▸ **ASSIGNMENT**:
The answer should consist of all the records, copied exactly.

▸ **RECORDS FOR THIS TASK**:
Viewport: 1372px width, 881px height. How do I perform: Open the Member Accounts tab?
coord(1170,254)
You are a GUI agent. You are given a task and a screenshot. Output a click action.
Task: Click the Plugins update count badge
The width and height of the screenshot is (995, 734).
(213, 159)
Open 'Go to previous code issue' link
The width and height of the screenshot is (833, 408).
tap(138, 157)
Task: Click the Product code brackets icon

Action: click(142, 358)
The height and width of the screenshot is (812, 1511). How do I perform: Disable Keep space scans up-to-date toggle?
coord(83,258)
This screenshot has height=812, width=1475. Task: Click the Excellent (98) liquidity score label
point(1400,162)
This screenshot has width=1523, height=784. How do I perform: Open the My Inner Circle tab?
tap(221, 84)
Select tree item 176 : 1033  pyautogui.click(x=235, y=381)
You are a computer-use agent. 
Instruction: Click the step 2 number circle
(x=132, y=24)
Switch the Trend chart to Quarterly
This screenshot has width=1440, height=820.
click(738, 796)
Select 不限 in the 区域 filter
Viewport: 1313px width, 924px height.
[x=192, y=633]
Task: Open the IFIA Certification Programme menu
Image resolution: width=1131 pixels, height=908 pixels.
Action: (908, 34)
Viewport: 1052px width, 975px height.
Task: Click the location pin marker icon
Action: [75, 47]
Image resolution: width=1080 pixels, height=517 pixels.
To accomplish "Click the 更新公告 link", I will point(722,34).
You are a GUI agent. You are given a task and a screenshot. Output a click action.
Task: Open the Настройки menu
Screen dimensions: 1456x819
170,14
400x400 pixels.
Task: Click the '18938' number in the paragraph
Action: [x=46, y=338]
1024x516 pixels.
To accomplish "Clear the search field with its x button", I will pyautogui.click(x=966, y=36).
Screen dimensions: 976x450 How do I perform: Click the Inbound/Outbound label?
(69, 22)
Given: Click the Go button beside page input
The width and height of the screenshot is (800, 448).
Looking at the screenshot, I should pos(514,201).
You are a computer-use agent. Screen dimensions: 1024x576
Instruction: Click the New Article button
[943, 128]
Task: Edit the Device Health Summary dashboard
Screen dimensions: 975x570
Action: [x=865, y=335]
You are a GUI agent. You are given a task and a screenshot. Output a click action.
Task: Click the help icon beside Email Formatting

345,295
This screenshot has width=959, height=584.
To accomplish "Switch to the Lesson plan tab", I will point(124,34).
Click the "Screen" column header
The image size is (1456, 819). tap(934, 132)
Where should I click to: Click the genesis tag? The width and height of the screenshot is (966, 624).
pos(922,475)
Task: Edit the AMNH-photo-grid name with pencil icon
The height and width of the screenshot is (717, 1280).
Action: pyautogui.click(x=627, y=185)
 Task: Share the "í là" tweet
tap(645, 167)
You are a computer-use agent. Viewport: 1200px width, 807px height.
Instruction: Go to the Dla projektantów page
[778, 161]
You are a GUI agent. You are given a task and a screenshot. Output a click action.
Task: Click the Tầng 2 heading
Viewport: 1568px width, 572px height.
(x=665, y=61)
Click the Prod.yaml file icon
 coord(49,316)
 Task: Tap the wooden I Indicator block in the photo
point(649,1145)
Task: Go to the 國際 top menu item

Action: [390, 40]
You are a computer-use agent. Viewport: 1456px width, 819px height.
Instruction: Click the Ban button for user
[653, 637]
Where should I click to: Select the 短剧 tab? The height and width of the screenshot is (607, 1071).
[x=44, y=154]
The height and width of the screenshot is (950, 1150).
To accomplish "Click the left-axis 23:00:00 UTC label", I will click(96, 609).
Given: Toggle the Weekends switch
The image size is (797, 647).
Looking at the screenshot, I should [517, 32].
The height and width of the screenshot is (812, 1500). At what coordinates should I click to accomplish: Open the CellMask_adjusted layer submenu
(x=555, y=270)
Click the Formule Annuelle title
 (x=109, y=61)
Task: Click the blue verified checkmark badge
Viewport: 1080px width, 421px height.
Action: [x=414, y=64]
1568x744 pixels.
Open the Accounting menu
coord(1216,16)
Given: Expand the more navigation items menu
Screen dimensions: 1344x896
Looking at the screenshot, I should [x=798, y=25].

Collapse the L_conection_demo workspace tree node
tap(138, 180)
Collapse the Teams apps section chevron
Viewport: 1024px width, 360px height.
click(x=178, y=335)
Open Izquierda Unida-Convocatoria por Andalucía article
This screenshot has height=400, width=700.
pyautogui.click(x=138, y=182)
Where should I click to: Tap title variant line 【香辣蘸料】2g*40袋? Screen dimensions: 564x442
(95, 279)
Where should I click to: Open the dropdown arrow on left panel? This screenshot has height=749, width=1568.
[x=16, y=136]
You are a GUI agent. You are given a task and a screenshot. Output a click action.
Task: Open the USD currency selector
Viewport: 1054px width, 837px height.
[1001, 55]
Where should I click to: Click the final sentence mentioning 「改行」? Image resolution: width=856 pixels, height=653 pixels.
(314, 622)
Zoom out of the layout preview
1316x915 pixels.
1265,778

▸ **OUTPUT FOR THIS TASK**:
Viewport: 1372px width, 881px height. How do I perform: Open the Member Accounts tab?
coord(1170,254)
You are a GUI agent. You are given a task and a screenshot. Output a click action.
Task: Click the Plugins update count badge
The width and height of the screenshot is (995, 734).
(213, 159)
Open 'Go to previous code issue' link
The width and height of the screenshot is (833, 408).
tap(138, 157)
Task: Click the Product code brackets icon

Action: click(142, 358)
The height and width of the screenshot is (812, 1511). How do I perform: Disable Keep space scans up-to-date toggle?
coord(83,258)
This screenshot has height=812, width=1475. Task: Click the Excellent (98) liquidity score label
point(1400,162)
This screenshot has width=1523, height=784. How do I perform: Open the My Inner Circle tab?
tap(221, 84)
Select tree item 176 : 1033  pyautogui.click(x=235, y=381)
You are a computer-use agent. 
Instruction: Click the step 2 number circle
(x=132, y=24)
Switch the Trend chart to Quarterly
This screenshot has width=1440, height=820.
click(738, 796)
Select 不限 in the 区域 filter
Viewport: 1313px width, 924px height.
[x=192, y=633]
Task: Open the IFIA Certification Programme menu
Image resolution: width=1131 pixels, height=908 pixels.
Action: (908, 34)
Viewport: 1052px width, 975px height.
Task: Click the location pin marker icon
Action: [75, 47]
Image resolution: width=1080 pixels, height=517 pixels.
To accomplish "Click the 更新公告 link", I will point(722,34).
You are a GUI agent. You are given a task and a screenshot. Output a click action.
Task: Open the Настройки menu
Screen dimensions: 1456x819
170,14
400x400 pixels.
Task: Click the '18938' number in the paragraph
Action: [x=46, y=338]
1024x516 pixels.
To accomplish "Clear the search field with its x button", I will pyautogui.click(x=966, y=36).
Screen dimensions: 976x450 How do I perform: Click the Inbound/Outbound label?
(69, 22)
Given: Click the Go button beside page input
The width and height of the screenshot is (800, 448).
Looking at the screenshot, I should pos(514,201).
You are a computer-use agent. Screen dimensions: 1024x576
Instruction: Click the New Article button
[943, 128]
Task: Edit the Device Health Summary dashboard
Screen dimensions: 975x570
Action: [x=865, y=335]
You are a GUI agent. You are given a task and a screenshot. Output a click action.
Task: Click the help icon beside Email Formatting

345,295
This screenshot has width=959, height=584.
To accomplish "Switch to the Lesson plan tab", I will point(124,34).
Click the "Screen" column header
The image size is (1456, 819). tap(934, 132)
Where should I click to: Click the genesis tag? The width and height of the screenshot is (966, 624).
pos(922,475)
Task: Edit the AMNH-photo-grid name with pencil icon
The height and width of the screenshot is (717, 1280).
Action: pyautogui.click(x=627, y=185)
 Task: Share the "í là" tweet
tap(645, 167)
You are a computer-use agent. Viewport: 1200px width, 807px height.
Instruction: Go to the Dla projektantów page
[778, 161]
You are a GUI agent. You are given a task and a screenshot. Output a click action.
Task: Click the Tầng 2 heading
Viewport: 1568px width, 572px height.
(x=665, y=61)
Click the Prod.yaml file icon
 coord(49,316)
 Task: Tap the wooden I Indicator block in the photo
point(649,1145)
Task: Go to the 國際 top menu item

Action: [390, 40]
You are a computer-use agent. Viewport: 1456px width, 819px height.
Instruction: Click the Ban button for user
[653, 637]
Where should I click to: Select the 短剧 tab? The height and width of the screenshot is (607, 1071).
[x=44, y=154]
The height and width of the screenshot is (950, 1150).
To accomplish "Click the left-axis 23:00:00 UTC label", I will click(96, 609).
Given: Toggle the Weekends switch
The image size is (797, 647).
Looking at the screenshot, I should [517, 32].
The height and width of the screenshot is (812, 1500). At what coordinates should I click to accomplish: Open the CellMask_adjusted layer submenu
(x=555, y=270)
Click the Formule Annuelle title
 (x=109, y=61)
Task: Click the blue verified checkmark badge
Viewport: 1080px width, 421px height.
Action: [x=414, y=64]
1568x744 pixels.
Open the Accounting menu
coord(1216,16)
Given: Expand the more navigation items menu
Screen dimensions: 1344x896
Looking at the screenshot, I should [x=798, y=25].

Collapse the L_conection_demo workspace tree node
tap(138, 180)
Collapse the Teams apps section chevron
Viewport: 1024px width, 360px height.
click(x=178, y=335)
Open Izquierda Unida-Convocatoria por Andalucía article
This screenshot has height=400, width=700.
pyautogui.click(x=138, y=182)
Where should I click to: Tap title variant line 【香辣蘸料】2g*40袋? Screen dimensions: 564x442
(95, 279)
Where should I click to: Open the dropdown arrow on left panel? This screenshot has height=749, width=1568.
[x=16, y=136]
You are a GUI agent. You are given a task and a screenshot. Output a click action.
Task: Open the USD currency selector
Viewport: 1054px width, 837px height.
[1001, 55]
Where should I click to: Click the final sentence mentioning 「改行」? Image resolution: width=856 pixels, height=653 pixels.
(314, 622)
Zoom out of the layout preview
1316x915 pixels.
1265,778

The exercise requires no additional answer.